Dan Gross is a Lecturer at the Yale School of the Environment where he teaches two very popular courses on Renewable Energy Project Finance, both on campus and online with the Certificate in Financing and Deploying Clean Energy. You can read more about Dan here.
What is a SPAC?
“SPAC” is an acronym for Special Purpose Acquisition Company. At its most basic, it is a publicly traded company that exists for the sole purpose of acquiring (or technically merging with) another company and taking that private company public through the merger process. If you’re familiar with venture capital and private equity, you’ll be accustomed to thinking of an IPO as an exit. SPACs are different, because the IPO exit happens before you've even identified the target company! SPACs are sometimes called “blank check companies” because they are publicly-listed vehicles with a large amount of cash, just waiting to write a check in support of an acquisition.
A team of investors with a proven track record will lay out a strategy for the kind of company their SPAC is targeting for investment.
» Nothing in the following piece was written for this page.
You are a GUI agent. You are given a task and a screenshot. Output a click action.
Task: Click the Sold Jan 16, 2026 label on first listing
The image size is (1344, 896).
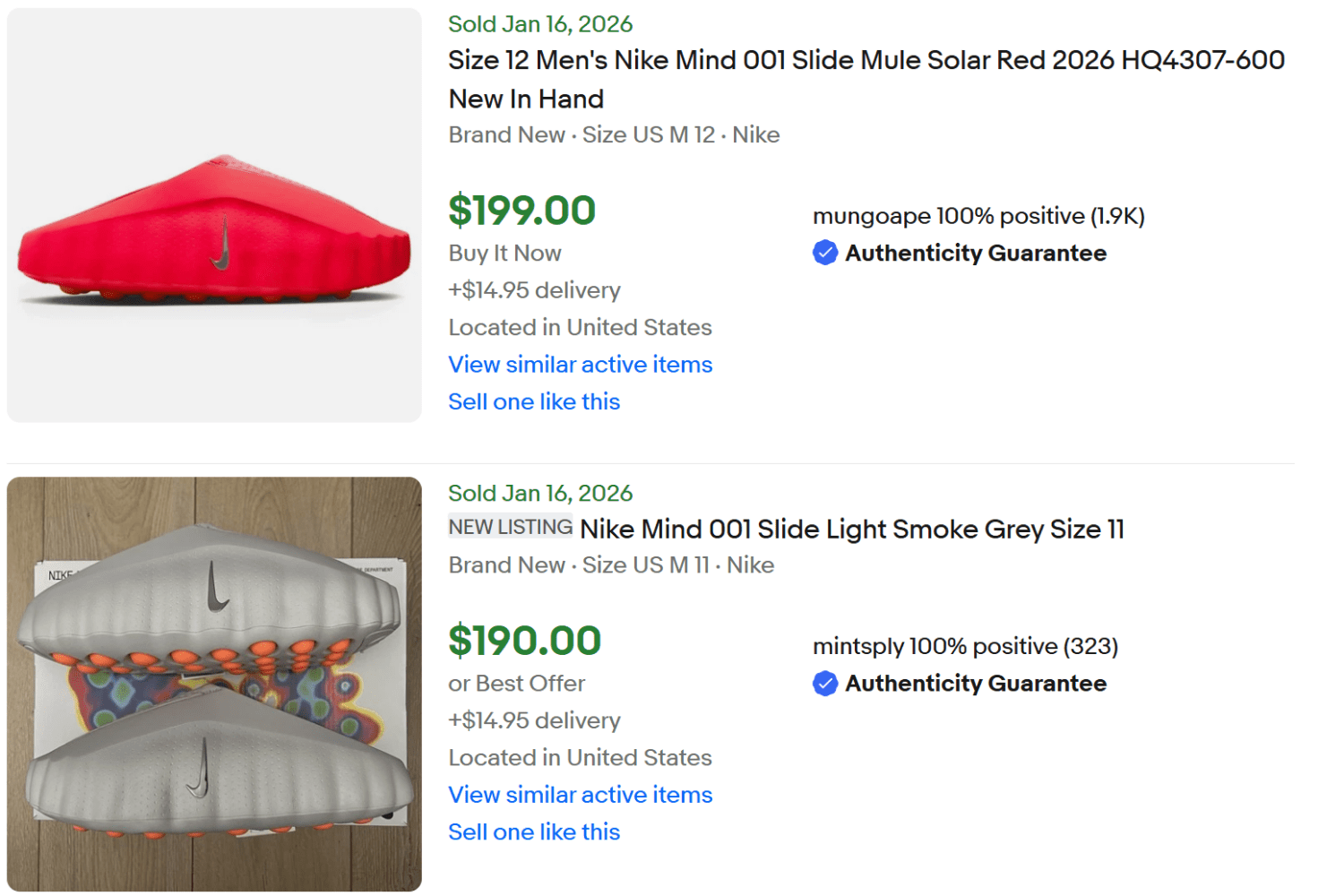tap(540, 23)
They launch an IPO to raise capital, and then all of the money sits in a trust account and can't be touched by the investors until they have found a target. Once they identify the right opportunity, they engage in classic due diligence and sign a merger agreement so that the private target will merge into the public SPAC. Then the SPAC takes the business combination proposal to its shareholders for approval through a proxy vote process. All of the merger documentation is filed with the SEC, so it’s available for shareholders who wish to make an informed decision. Once a merger has been approved by the shareholders, if any shareholder don’t like the target, they have the right to redeem their shares. And because all of the cash is just sitting in a trust account, the SPAC is able to give back the same $10 price per share that shareholders paid in the original SPAC IPO.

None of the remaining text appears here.